Set out the stretch from the start of the records below through the line that contains "pos(173,30)" as a numbered list, leaving out blank lines.

----------------------------------------

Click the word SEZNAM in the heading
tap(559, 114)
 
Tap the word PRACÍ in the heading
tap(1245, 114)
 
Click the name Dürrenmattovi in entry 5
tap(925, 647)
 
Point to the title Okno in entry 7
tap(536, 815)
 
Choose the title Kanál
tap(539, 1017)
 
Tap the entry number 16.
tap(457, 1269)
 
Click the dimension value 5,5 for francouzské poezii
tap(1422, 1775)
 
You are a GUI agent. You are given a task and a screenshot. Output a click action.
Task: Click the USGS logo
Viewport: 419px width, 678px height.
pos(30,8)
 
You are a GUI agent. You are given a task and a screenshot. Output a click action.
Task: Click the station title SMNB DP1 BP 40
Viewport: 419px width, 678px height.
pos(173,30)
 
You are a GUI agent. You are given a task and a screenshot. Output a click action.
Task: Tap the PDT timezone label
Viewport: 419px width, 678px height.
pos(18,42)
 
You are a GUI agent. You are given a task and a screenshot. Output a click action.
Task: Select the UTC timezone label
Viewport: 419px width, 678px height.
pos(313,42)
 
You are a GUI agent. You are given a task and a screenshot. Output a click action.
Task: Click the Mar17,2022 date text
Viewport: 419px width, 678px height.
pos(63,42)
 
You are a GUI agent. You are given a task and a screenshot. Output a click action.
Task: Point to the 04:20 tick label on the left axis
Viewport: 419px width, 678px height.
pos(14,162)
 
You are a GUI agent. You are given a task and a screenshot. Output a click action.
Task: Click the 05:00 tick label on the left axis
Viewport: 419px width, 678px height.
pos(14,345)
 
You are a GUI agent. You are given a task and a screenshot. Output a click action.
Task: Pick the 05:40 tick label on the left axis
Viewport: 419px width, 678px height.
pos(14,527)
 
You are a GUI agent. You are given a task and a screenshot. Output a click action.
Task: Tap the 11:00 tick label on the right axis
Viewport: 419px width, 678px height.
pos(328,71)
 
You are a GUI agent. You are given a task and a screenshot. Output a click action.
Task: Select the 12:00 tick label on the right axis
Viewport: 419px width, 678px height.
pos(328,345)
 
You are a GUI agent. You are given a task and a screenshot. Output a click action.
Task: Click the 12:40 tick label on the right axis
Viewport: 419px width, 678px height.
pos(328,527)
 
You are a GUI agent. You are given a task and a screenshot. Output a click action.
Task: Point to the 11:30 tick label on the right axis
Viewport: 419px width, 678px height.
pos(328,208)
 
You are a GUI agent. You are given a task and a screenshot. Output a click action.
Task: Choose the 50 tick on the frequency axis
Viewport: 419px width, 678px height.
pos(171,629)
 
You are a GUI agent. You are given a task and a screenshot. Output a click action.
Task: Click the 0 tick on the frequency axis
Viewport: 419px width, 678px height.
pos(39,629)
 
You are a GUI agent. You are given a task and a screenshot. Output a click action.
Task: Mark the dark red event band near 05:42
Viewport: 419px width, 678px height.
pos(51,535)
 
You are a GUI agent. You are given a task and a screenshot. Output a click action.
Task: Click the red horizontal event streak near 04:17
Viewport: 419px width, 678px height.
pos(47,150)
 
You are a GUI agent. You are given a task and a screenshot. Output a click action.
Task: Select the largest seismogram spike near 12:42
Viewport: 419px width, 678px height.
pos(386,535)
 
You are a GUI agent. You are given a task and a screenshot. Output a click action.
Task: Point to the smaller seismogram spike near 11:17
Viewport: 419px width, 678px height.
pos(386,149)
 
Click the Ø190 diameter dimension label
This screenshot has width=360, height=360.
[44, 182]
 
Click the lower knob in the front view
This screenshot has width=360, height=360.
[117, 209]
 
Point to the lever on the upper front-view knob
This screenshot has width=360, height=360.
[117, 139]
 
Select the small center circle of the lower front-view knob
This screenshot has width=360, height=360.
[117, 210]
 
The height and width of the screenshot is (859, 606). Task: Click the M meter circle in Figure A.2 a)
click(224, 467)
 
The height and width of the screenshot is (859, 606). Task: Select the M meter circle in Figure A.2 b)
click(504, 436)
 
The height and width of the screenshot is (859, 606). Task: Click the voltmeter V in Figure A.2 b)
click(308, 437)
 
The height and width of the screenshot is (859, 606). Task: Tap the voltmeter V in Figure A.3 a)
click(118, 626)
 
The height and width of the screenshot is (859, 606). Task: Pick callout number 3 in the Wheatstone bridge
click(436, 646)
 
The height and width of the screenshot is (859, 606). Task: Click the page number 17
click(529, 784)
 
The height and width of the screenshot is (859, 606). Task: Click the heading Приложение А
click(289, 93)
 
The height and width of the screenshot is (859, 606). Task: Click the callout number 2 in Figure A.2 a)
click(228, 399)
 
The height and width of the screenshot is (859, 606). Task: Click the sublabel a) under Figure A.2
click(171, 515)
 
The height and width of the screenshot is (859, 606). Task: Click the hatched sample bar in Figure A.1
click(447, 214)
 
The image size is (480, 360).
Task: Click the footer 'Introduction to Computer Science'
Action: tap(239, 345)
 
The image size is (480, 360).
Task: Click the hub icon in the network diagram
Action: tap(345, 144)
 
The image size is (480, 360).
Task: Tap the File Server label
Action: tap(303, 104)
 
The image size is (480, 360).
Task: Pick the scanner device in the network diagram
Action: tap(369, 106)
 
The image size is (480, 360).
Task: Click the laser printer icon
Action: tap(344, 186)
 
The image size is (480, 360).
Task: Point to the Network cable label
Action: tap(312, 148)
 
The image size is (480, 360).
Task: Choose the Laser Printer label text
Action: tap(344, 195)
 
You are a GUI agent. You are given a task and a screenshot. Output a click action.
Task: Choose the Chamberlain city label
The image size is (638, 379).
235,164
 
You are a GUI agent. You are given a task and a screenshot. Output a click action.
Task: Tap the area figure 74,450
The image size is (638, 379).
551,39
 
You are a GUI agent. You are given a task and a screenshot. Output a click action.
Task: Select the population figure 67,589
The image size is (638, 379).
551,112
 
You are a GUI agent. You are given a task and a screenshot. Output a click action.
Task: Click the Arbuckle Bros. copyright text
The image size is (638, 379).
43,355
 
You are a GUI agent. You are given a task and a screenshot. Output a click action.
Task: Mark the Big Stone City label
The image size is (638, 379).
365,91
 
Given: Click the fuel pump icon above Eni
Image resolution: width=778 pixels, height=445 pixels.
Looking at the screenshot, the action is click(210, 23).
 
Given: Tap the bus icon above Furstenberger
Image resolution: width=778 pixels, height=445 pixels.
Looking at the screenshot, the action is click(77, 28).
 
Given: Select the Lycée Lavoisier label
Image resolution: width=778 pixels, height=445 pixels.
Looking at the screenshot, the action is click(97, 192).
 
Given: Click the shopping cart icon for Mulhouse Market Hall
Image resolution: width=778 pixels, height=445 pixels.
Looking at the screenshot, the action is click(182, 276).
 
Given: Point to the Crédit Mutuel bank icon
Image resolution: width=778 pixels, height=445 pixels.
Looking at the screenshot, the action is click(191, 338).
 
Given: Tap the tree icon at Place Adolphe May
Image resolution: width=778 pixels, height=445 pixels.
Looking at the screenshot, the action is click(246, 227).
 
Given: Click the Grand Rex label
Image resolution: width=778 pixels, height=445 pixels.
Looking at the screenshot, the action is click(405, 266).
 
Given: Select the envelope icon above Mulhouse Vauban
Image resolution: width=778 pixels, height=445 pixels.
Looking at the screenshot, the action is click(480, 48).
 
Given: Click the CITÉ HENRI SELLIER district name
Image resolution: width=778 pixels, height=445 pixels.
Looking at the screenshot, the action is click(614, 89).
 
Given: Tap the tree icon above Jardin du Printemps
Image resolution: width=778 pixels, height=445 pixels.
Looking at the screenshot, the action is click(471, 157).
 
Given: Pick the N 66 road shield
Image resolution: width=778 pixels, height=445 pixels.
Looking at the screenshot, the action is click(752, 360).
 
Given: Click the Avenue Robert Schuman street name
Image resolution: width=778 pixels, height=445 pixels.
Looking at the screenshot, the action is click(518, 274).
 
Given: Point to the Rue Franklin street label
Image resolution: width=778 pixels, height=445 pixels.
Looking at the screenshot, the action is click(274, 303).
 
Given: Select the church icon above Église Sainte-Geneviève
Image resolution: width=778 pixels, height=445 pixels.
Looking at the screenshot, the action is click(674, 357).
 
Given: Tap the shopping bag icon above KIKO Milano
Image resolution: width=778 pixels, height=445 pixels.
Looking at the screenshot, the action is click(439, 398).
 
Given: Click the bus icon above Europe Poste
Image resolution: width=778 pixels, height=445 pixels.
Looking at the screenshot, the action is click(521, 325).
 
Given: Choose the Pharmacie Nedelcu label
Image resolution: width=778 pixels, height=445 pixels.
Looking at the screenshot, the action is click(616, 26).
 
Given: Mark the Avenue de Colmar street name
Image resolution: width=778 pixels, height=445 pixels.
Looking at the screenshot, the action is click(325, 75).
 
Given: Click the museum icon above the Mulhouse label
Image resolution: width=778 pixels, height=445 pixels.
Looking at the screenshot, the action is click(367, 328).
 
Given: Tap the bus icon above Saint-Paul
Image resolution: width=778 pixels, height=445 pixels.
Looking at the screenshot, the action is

----------------------------------------

=== Exercise answer ===
1. Click the word SEZNAM in the heading
2. tap(559, 114)
3. Tap the word PRACÍ in the heading
4. tap(1245, 114)
5. Click the name Dürrenmattovi in entry 5
6. tap(925, 647)
7. Point to the title Okno in entry 7
8. tap(536, 815)
9. Choose the title Kanál
10. tap(539, 1017)
11. Tap the entry number 16.
12. tap(457, 1269)
13. Click the dimension value 5,5 for francouzské poezii
14. tap(1422, 1775)
15. You are a GUI agent. You are given a task and a screenshot. Output a click action.
16. Task: Click the USGS logo
17. Viewport: 419px width, 678px height.
18. pos(30,8)
19. You are a GUI agent. You are given a task and a screenshot. Output a click action.
20. Task: Click the station title SMNB DP1 BP 40
21. Viewport: 419px width, 678px height.
22. pos(173,30)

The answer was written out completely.